As January 14 comes closer, the number of people taking to kite flying increases. But while expertly manoeuvring your flying prize and cutting through the competition has a childish triumphant excitement to it, there is an unseen danger that looms along with it.
With the Chinese manja (kiteline) becoming popular over the past three-four years, the number of casualties among birds has also increased in direct proportion. Kitelines are mostly hard to spot from a distance and hence many from the avian community end up flying into these lines, or get entangled in them. Once a kite goes astray, the line remains adrift, landing on trees and electric poles. Many times, birds also end up getting entangled in them even while nesting on the tree, which leads to their feathers being cut, feet being harmed, and in severe cases, strangulation.
Says Mahesh Agarwal, general secretary of Sahayog, a local body that works towards animal protection, “First of all, the sudden appearance of so many kites in the sky scare the birds as they are not used to them. Panic leads them to fly helter-skelter, leading them to get entangled in these wires. The manja can be quite harmful to a bird’s body, so even if it manages to free itself from the tangled mess, birds becomes vulnerable to predators like dogs and cats on the ground.”
What has made the numbers go up since the introduction of the Chinese manja is the quality of the kiteline. “The Chinese manja is stronger as it is made of plastic and coated in glass, unlike the traditional string that is made from cotton. Even if a bird did get entangled in the cotton string, the string would snap easily. But the new Chinese ones don’t even burn out when lit on fire,” explains Dattatraya Joshi, executive officer of People For Animals (PFA), another NGO working in the city.
Quite alarmed at the danger this poses, Joshi has been trying to spread the word of banning the Chinese manja altogether. “The Chinese manja is imported from another country in the first place. Why should we spend money and import something that harms our eco-system? We have been trying to convince the government to ban it, and at the same time inform people of the ill-effects of manja.”
As of now, PFA has already rescued seven birds – one eagle, three pigeons and three kites. “It’s a really sad fate for these birds as the danger isn’t just in the sky, but also on the trees. There is no safe place for them during this time,” laments Joshi.

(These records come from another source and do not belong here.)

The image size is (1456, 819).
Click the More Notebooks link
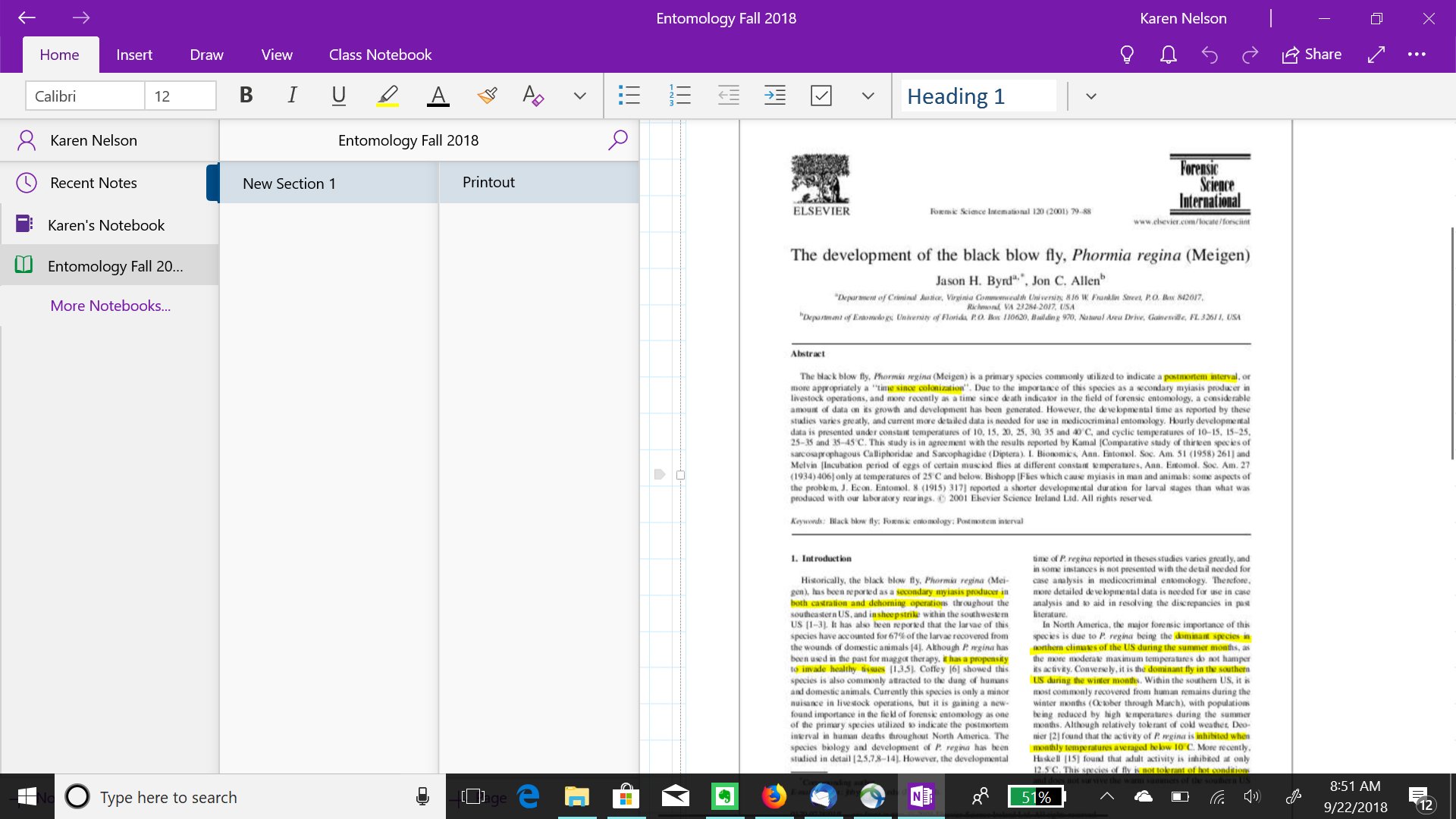pos(110,305)
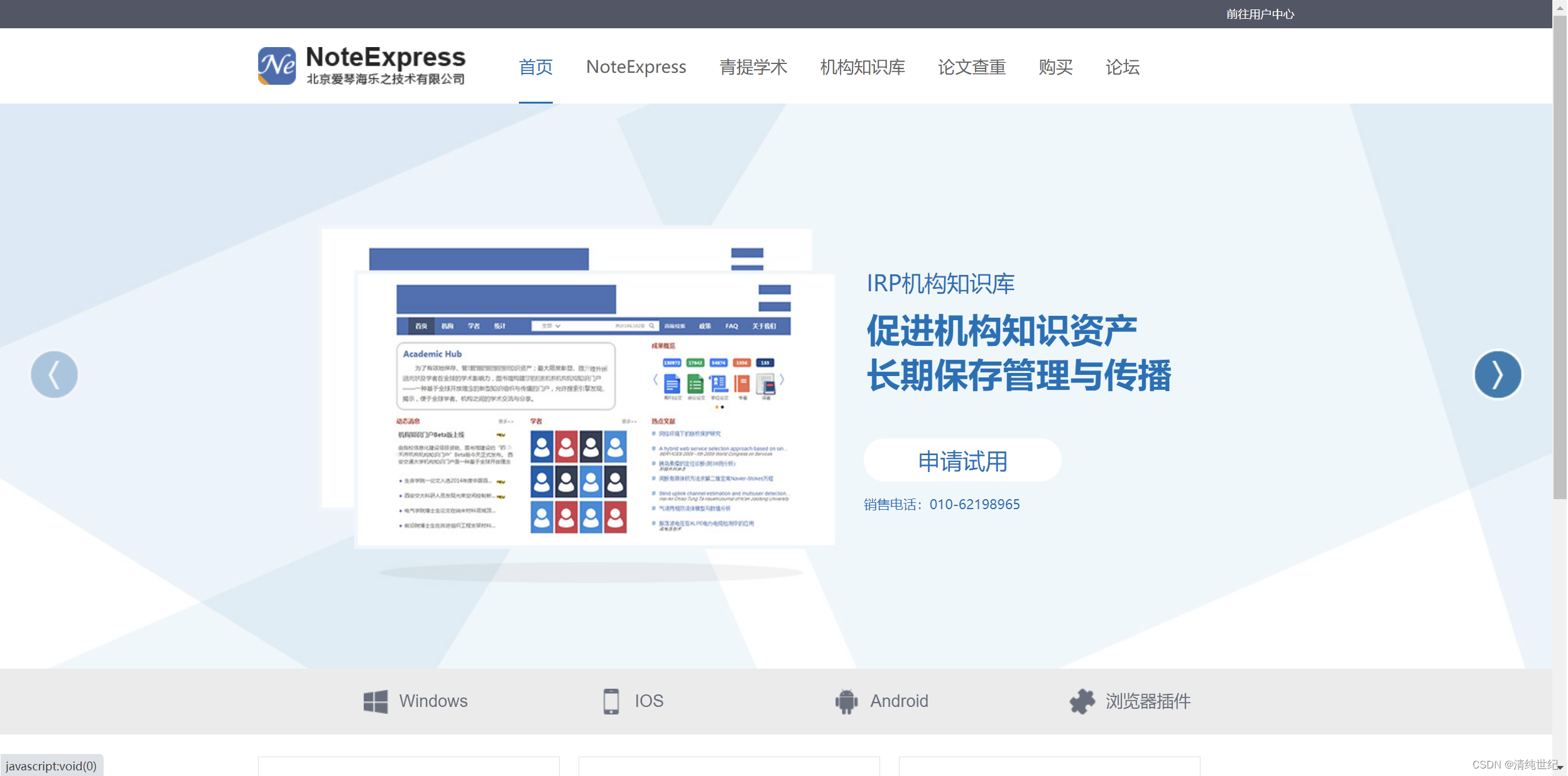Click the right carousel arrow
This screenshot has height=776, width=1568.
[x=1498, y=374]
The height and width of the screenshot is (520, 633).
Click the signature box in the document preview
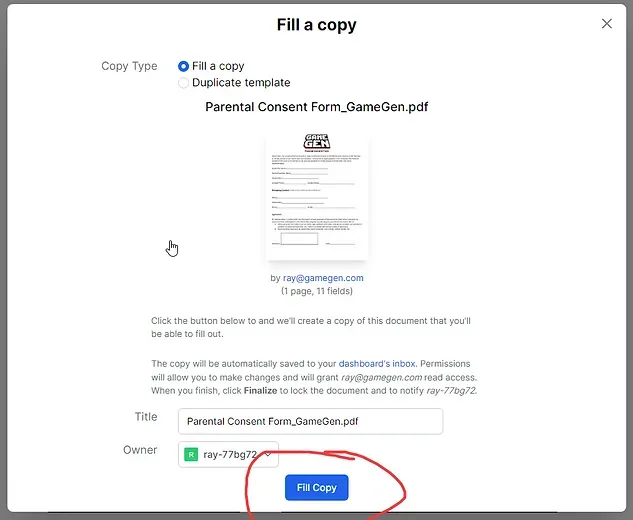tap(299, 238)
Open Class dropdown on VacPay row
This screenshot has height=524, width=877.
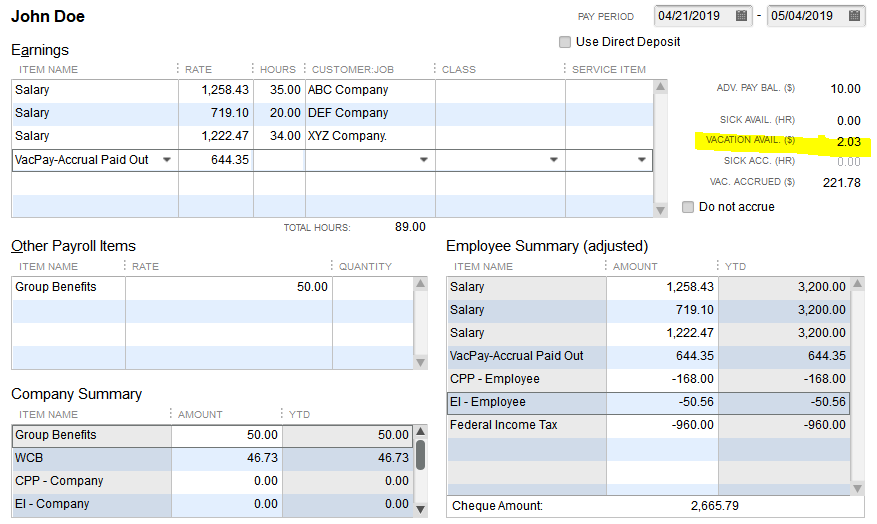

Agreeing Agarwal says, “The problem also isn’t just something that lasts for these few days. An injured bird takes an average of three to four months to heal. If it’s rescued, it’s lucky. But those that fall somewhere unsafe get mauled by predators on the ground, or simply die from being unable to feed itself. Plus the kitelines remain astray until a really strong wind blows it away or the rain washes it down.”
While Agarwal understands why people go for the Chinese manja (“it is cheaper and stronger to play with”), he still tries to convince them to switch back to the cotton kiteline at least, if not giving up the game. And this year has shown some promise.

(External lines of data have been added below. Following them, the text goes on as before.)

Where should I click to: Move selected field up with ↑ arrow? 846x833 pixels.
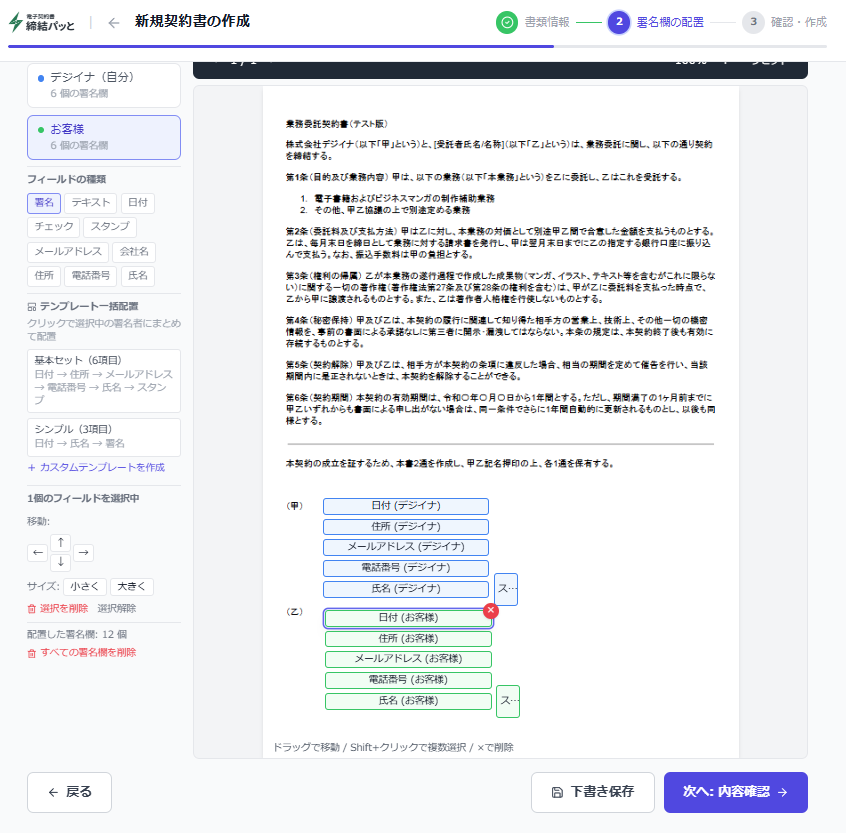click(x=60, y=542)
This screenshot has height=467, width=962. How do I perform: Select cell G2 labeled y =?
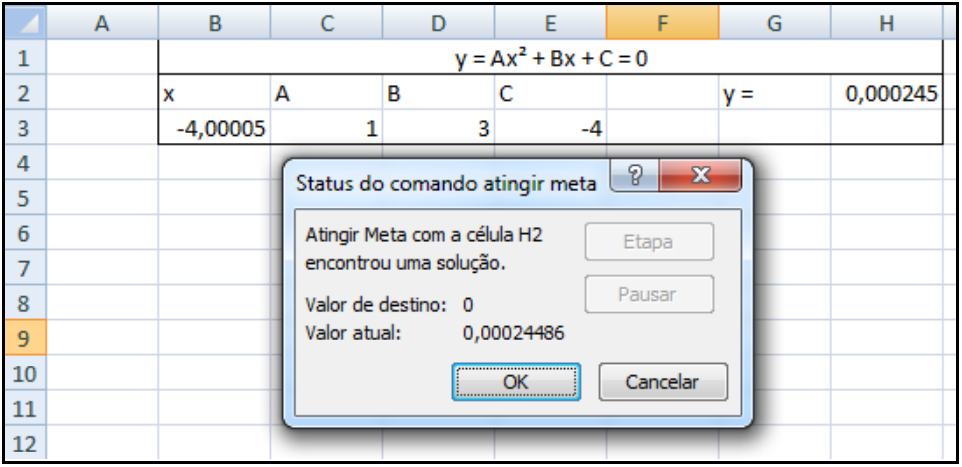[x=774, y=94]
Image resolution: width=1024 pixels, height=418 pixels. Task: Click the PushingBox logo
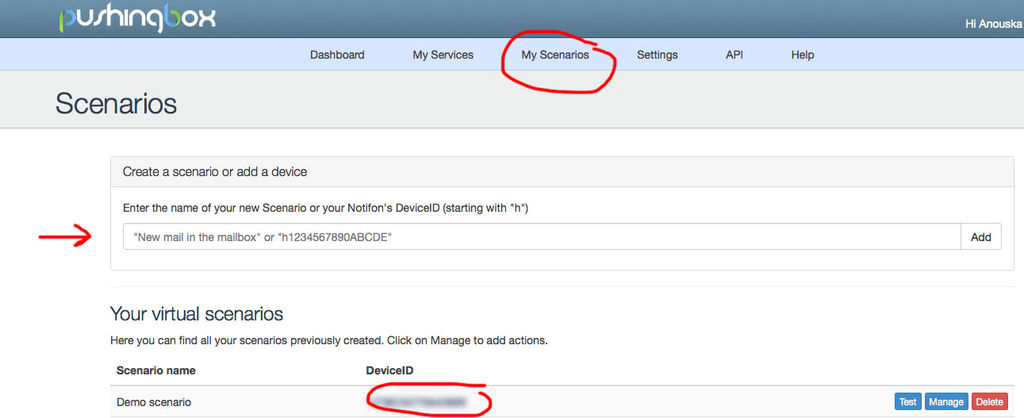pyautogui.click(x=137, y=18)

“I am quite happy to report that we had zero rescue missions so far. Five years ago, the situation was quite bad. This year however, there seems to have been a dip in the kite festivities themselves. The number of open spaces have reduced, the Telangana-Andhra conflict has seen many Andhra people go back to their villages for festivals, etc.” Only specific areas like People’s Plaza and old city sees as much traffic nowadays, according to him.

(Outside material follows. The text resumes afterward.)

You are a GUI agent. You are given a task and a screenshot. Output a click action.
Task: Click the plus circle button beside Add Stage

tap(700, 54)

“I happened to speak to a few kite vendors as well, and they concur that sales have gone down. I’ve also noticed that birds have become adaptable to things like cellphone towers which are actually quite harmful to them. In fact, the overall population has increased,” he shares.
Nevertheless, it doesn’t take away from the fact that flying kites using the Chinese manja seems to have become quite deadly for our feathered friends.
If you find an injured bird, you can call various helplines who will dispatch people to rescue the birds.
Sahayog –– 93940 05600; 92461 75600
People For Animals –– 98499 93374; 82977 95072; 040 2753 7540/41/42
Blue Cross –– 040 3298 9858;
040 2354 5523
You can also rescue birds by
following these simple steps
l Catch the bird using a piece of cloth and NOT your hands
l Place it in a shoe box
l Feed it glucose water and seeds
Birds usually take three-to-four months to heal, depending on the severity of the injury.